=== PASSAGE GIVEN ===

-- BEGIN --

# MS-EmoBoost: a novel strategy for enhancing self-supervised speech emotion representations

**Authors:** Hongchen Song, Long Zhang, Meixian Gao, Hengyuan Zhang, Thomas Hain, Linlin Shan

PMC · DOI: 10.1038/s41598-025-94727-2 · Scientific Reports · 2025-07-01

## TL;DR

This paper introduces MS-EmoBoost, a new method to improve speech emotion recognition by enhancing self-supervised speech features with emotional information from MFCC and spectrogram.

## Contribution

MS-EmoBoost is a novel strategy that enhances self-supervised speech emotion representations using deep emotional information from MFCC and spectrogram.

## Key findings

- MS-EmoBoost improves the emotional representation capability of self-supervised features like wav2vec 2.0 Base.
- The method achieves high performance on benchmark datasets IEMOCAP, EMODB, and EMOVO in terms of weighted and unweighted accuracy.

-- END --

=== WHAT NEEDS TO BE DONE ===
According to the paper summary above, which benchmark datasets did MS-EmoBoost achieve high performance on?

=== DATA EXTRACT ===
-- BEGIN --

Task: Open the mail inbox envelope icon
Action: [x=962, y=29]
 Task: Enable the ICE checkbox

-- END --
-- BEGIN --

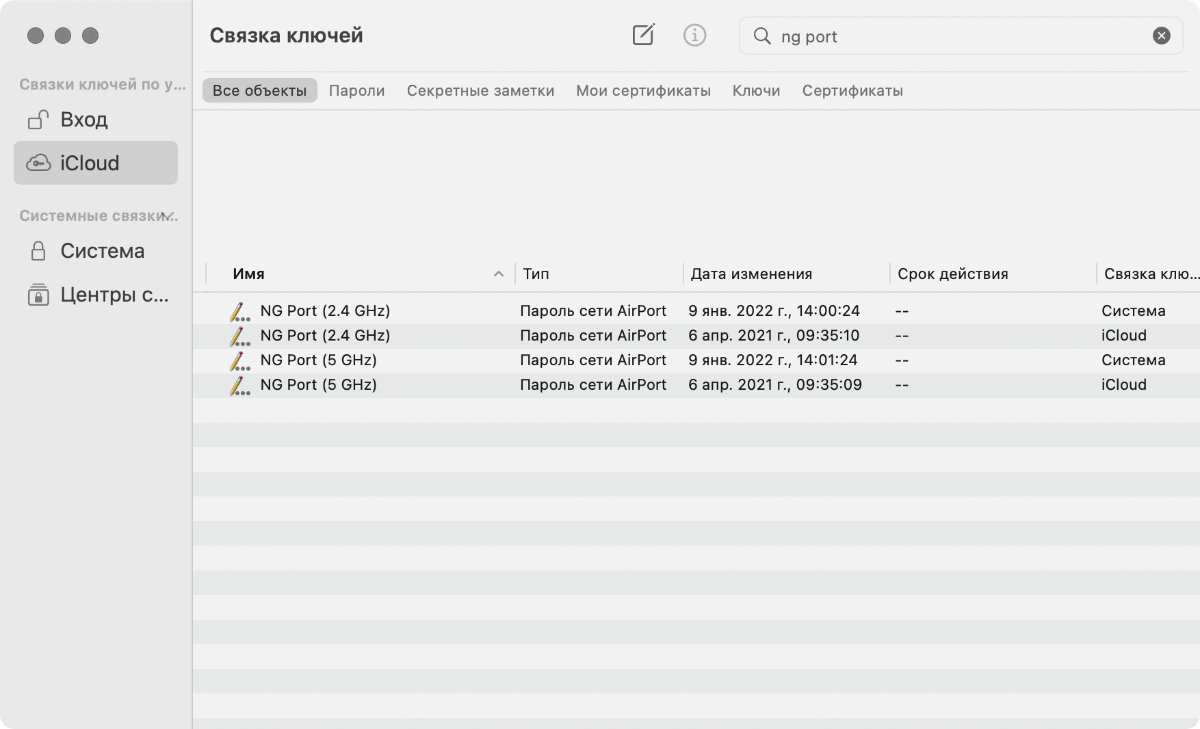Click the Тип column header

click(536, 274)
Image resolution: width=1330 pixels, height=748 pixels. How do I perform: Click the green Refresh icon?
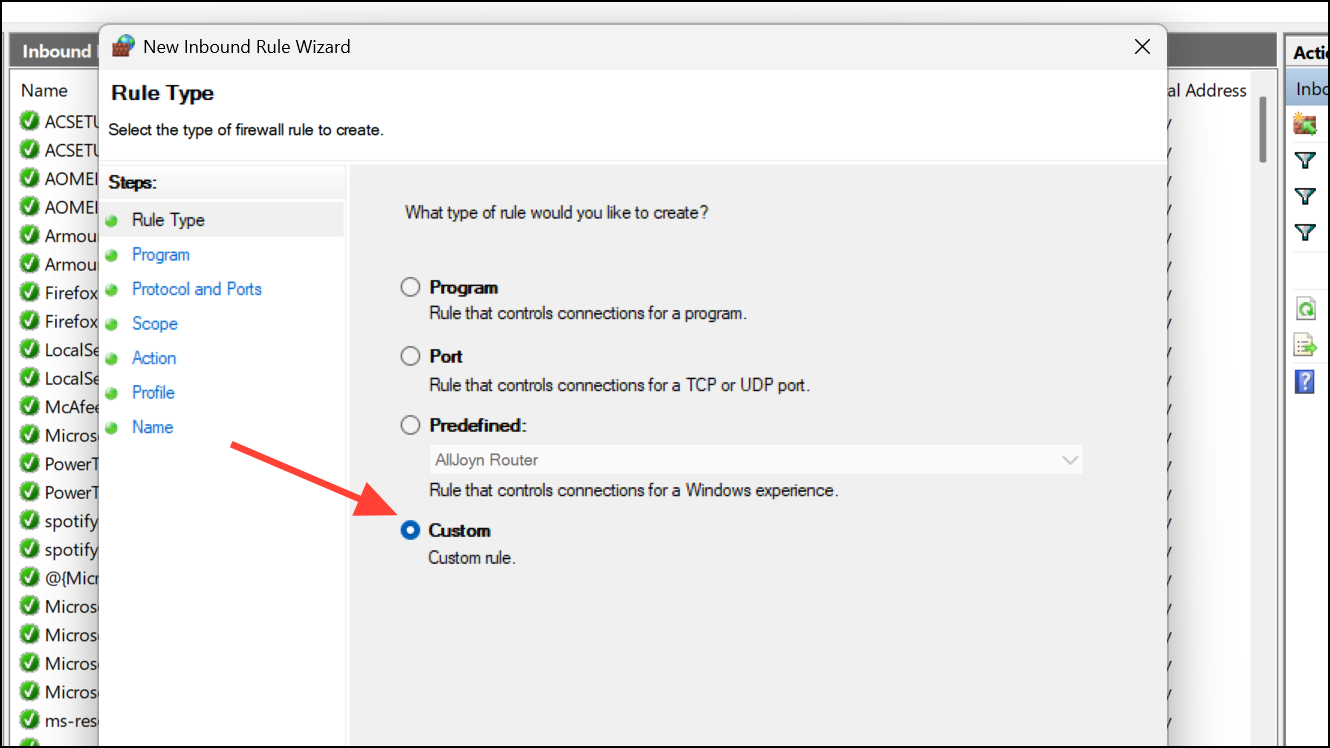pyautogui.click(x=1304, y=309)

-- END --
-- BEGIN --

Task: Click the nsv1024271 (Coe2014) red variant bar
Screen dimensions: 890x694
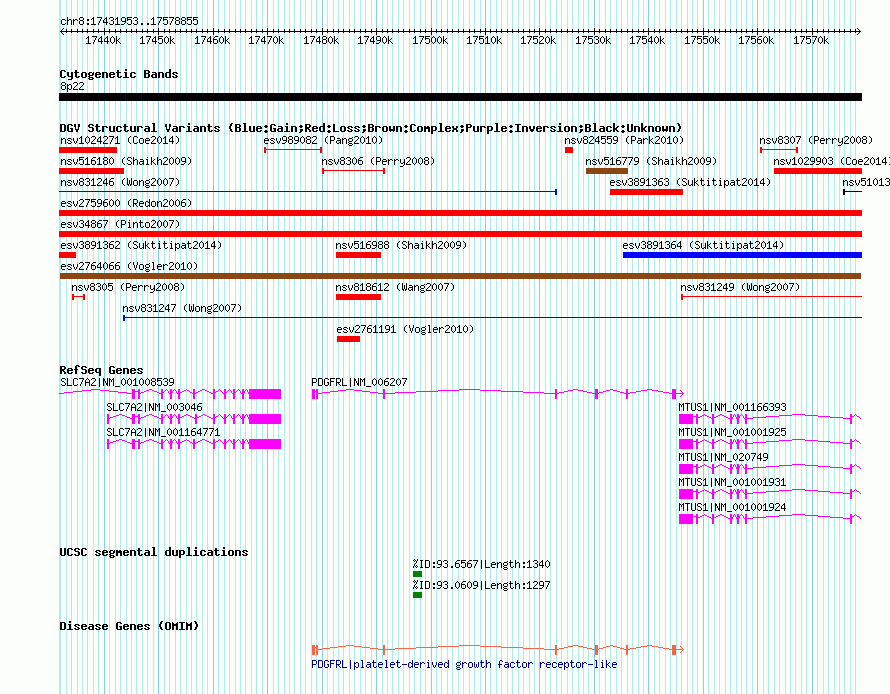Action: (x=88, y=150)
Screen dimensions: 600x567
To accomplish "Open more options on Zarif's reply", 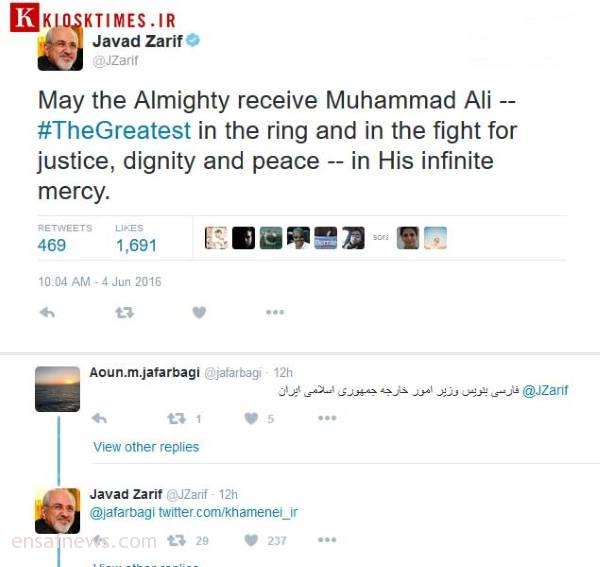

-- END --

=== RESULT OF THIS TASK ===
IEMOCAP, EMODB, and EMOVO.